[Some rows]
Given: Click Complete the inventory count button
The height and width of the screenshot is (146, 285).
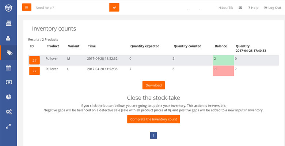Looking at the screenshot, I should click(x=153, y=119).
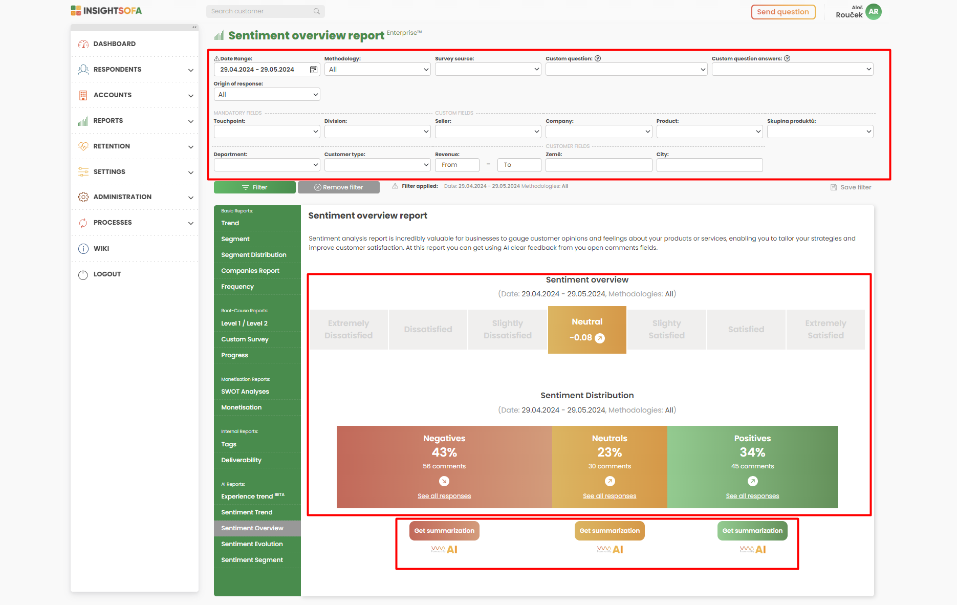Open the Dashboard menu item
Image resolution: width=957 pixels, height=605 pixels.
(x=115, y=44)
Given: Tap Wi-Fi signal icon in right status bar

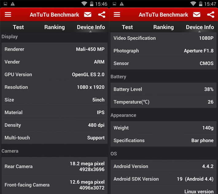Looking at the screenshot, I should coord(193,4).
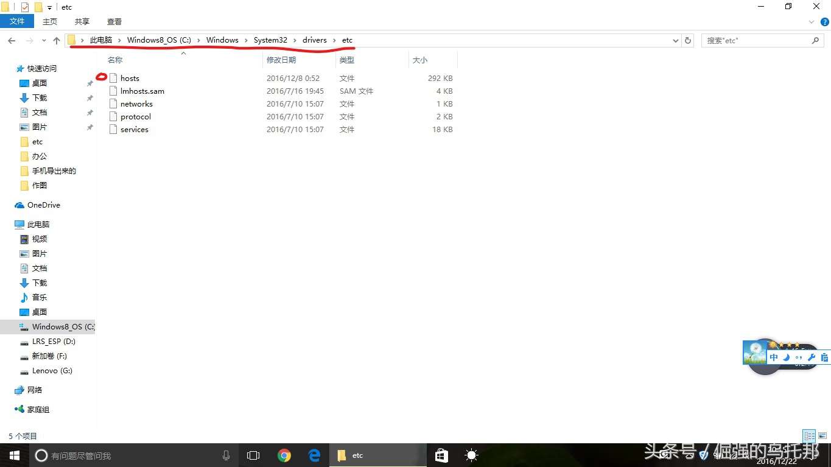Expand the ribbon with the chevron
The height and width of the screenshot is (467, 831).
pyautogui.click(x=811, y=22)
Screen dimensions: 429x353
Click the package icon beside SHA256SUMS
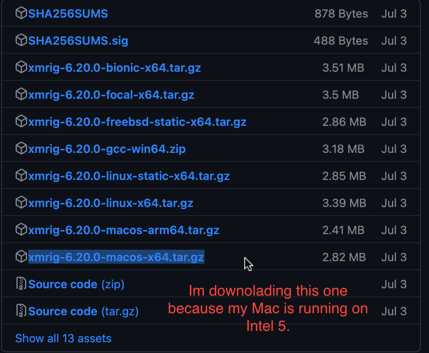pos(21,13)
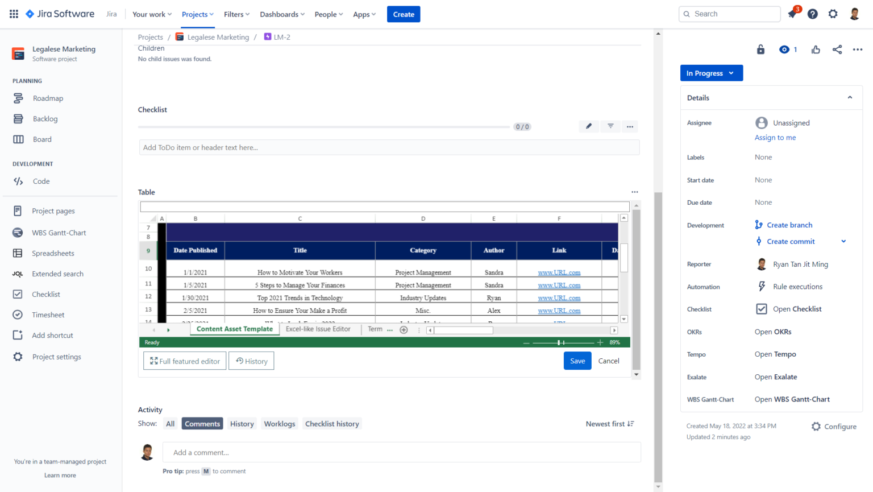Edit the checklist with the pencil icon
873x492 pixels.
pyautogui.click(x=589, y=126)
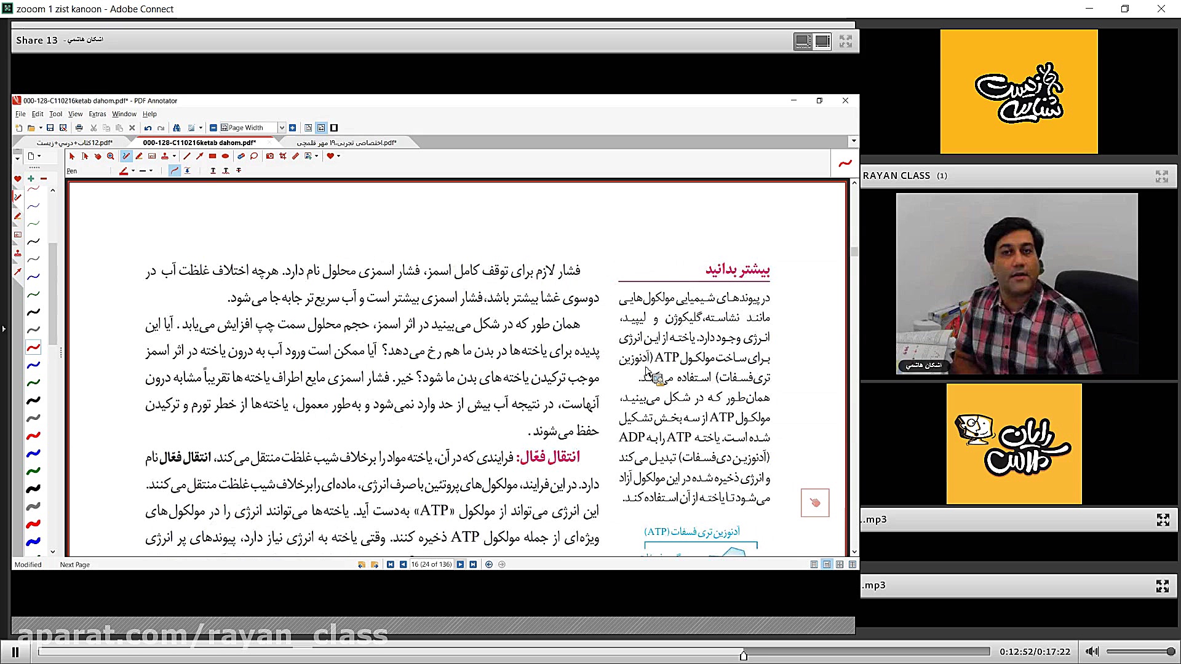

• WORK TO DO
Can you turn the rows above into a numbered list, skipping any blank lines and leaving out the pictures?

• OUTPUT BELOW
1. Given: Click Complete the inventory count button
2. The height and width of the screenshot is (146, 285).
3. Looking at the screenshot, I should click(x=153, y=119).
4. Open the Dashboard menu item
5. Image resolution: width=957 pixels, height=605 pixels.
6. (x=115, y=44)
7. Given: Tap Wi-Fi signal icon in right status bar
8. Looking at the screenshot, I should coord(193,4).
9. Expand the ribbon with the chevron
10. The height and width of the screenshot is (467, 831).
11. pyautogui.click(x=811, y=22)
12. Screen dimensions: 429x353
13. Click the package icon beside SHA256SUMS
14. pos(21,13)
15. Edit the checklist with the pencil icon
16. 873x492 pixels.
17. pyautogui.click(x=589, y=126)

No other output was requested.